Open izackp opened 2 years ago
How do you imagine this can be fixed?
You have a bitmap with View snapshot, let's say 100x100, pure white. Blurring it produces a pure white bitmap again.
Next frame, the top 1-2 rows of pixels become red. You blur this bitmap with a radius of 20 pixels, and the red color spreads down by 20 pixels give or take.
The effect is then exaggerated because of the need to downscale the original bitmap to produce the blur in a reasonable amount of time. Blurring a full-sized bitmap would help to mitigate this by a large amount, but most of budget+ Android devices would choke on that
Hmm I thought about two ways but they both seem like a pain
Capture a larger bitmap lets say its 100x100 and the radius is 20 pixels create a blur that's 140x140 then clip the 100x100 image out of that. However, I don't really like the idea of having the blur change color before an image gets under it.
Weighting the blur radius based on distance from an edge Maybe capping the radius blur per pixel based on it's distance from an edge. 1px away = 1 px max radius In a 100x100 with a 20 blur radius, all items inside of (20,20 - 60x60) will blur as usually and any outside will be weighted down by radius and perhaps intensity?
Both don't really seem like easy fixes tho, since you're using a built-in algorithm to do the blurring.

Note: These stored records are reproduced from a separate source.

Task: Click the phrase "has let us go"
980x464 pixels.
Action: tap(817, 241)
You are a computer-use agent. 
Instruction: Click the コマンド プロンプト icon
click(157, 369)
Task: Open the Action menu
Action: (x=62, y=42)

However, I don't really like the idea of having the blur change color before an image gets under it.
Yes, it's a fundamental problem of this kind of approach
Weighting the blur radius based on distance from an edge
While it might seem like a remedy for this particular case, it will produce weird/incorrect results in general.
To really fix this the BlurView needs to stop downscaling the view hierarchy to speed up the blur, but with all the limitations Android imposes, that's just not realistic for weaker devices.
Thanks for the suggestions though!
This is somewhat addressed for API >= 31 in version 2.0.0 with the new RenderEffectBlur
.
It's still not ideal, also barely tested, but you can try it out
Let's say you have a blue background with a red rectangle moving. Once the red rectangle reaches the blue view then moves 1 pixel underneath it BAM the whole area is now has a red tint. High contrast elements will flash in and out as the user scrolls which become noticeable.